→ Goal: Copy the records below word for word, from their first line through the line containing "Looking at the screenshot, I should pos(310,52).", with both ends included.

-------- Exercise input --------

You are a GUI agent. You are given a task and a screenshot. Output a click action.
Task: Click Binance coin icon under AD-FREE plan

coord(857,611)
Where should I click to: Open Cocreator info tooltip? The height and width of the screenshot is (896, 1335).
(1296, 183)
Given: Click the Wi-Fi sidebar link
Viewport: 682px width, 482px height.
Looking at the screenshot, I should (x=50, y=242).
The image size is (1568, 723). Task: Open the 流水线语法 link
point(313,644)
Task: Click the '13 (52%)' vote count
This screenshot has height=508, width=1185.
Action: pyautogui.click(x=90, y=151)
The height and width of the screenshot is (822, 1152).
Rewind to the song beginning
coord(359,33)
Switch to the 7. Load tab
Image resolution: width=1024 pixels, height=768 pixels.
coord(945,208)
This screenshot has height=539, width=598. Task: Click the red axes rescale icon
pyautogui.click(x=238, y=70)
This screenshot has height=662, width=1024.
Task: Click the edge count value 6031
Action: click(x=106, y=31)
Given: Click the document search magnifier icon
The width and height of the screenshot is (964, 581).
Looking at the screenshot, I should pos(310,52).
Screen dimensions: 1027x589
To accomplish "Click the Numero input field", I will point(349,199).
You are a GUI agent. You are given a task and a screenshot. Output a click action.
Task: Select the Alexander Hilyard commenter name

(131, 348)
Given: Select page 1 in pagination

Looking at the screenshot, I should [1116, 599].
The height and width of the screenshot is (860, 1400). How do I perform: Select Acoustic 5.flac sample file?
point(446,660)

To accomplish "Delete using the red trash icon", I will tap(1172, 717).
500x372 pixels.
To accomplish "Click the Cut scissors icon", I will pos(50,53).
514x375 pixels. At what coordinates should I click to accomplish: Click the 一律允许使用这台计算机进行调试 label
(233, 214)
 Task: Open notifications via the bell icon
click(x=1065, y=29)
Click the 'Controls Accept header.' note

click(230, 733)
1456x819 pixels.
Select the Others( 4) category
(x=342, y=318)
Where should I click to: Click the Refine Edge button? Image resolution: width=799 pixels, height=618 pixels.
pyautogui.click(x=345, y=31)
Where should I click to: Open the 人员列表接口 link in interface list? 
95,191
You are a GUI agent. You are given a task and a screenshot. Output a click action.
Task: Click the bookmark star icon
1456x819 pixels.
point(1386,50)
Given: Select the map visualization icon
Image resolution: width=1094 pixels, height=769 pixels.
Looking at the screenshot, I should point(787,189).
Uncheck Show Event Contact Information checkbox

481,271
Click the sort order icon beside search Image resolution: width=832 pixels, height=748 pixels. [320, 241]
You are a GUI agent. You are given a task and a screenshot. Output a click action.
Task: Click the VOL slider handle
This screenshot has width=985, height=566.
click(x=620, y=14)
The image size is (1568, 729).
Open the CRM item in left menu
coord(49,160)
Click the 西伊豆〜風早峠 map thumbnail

--------

→ Worked solution:
You are a GUI agent. You are given a task and a screenshot. Output a click action.
Task: Click Binance coin icon under AD-FREE plan

coord(857,611)
Where should I click to: Open Cocreator info tooltip? The height and width of the screenshot is (896, 1335).
(1296, 183)
Given: Click the Wi-Fi sidebar link
Viewport: 682px width, 482px height.
Looking at the screenshot, I should (x=50, y=242).
The image size is (1568, 723). Task: Open the 流水线语法 link
point(313,644)
Task: Click the '13 (52%)' vote count
This screenshot has height=508, width=1185.
Action: pyautogui.click(x=90, y=151)
The height and width of the screenshot is (822, 1152).
Rewind to the song beginning
coord(359,33)
Switch to the 7. Load tab
Image resolution: width=1024 pixels, height=768 pixels.
coord(945,208)
This screenshot has height=539, width=598. Task: Click the red axes rescale icon
pyautogui.click(x=238, y=70)
This screenshot has height=662, width=1024.
Task: Click the edge count value 6031
Action: click(x=106, y=31)
Given: Click the document search magnifier icon
The width and height of the screenshot is (964, 581).
Looking at the screenshot, I should pos(310,52).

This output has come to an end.